Merck Deleted Data
Merck's Deleted Data
Robert Langreth and Matthew Herper
Forbes.com 12.08.05, 8:10 PM ET
"A top editor of The New England Journal of Medicine says that he was stunned to find out that data linking Vioxx to cardiovascular risk was deleted from a major study his journal published five years ago--and that it appears that Merck researchers may have deleted that data." (from the first paragraph)
According to the article, shortly after Merck recalled Vioxx from the market the editors of NEJM discovered a diskette containing earlier versions of the manuscript for the VIGOR trail published in NEJM November 2000. The early versions fo the manuscript contained a blank table entitled "CV events." Time stamps indicaed the data was deleted two days before the manuscript was submitted to NEJM. According to the Dr. Gregory Curfman, executive editor of NEJM, the identity of the person who deleted the table is a mystery. "When you hover the cursor over the editing changes, the identity of the editor pops up, and it just says 'Merck."

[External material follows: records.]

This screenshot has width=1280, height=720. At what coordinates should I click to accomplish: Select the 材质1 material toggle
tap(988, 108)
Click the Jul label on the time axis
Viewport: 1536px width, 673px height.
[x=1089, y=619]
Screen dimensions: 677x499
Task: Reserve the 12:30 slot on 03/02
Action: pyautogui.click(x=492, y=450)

The eidtors of NEJM released an editorial on The New England Journal's Web site entitled "Expression of Concern," (10.1056/NEJMe058314)which calls on the VIGOR authors to submit a correction of the 2000 manuscript. "Taken together, these inaccuracies and deletions call into question the integrity of the data on adverse cardiovascular events in this article," it read.
Since I don't write journal articles from research funded by drug companies I am completely naive as to how this works. Must authors submit their research articles to the drug company first prior to submitting it to a journal publisher? That seems a little off to me. But if that is the case, I don't understand how the authors upon reading the final published article in NEJM did not notice that one of their tables on cardiovascular events was missing and contact the journal.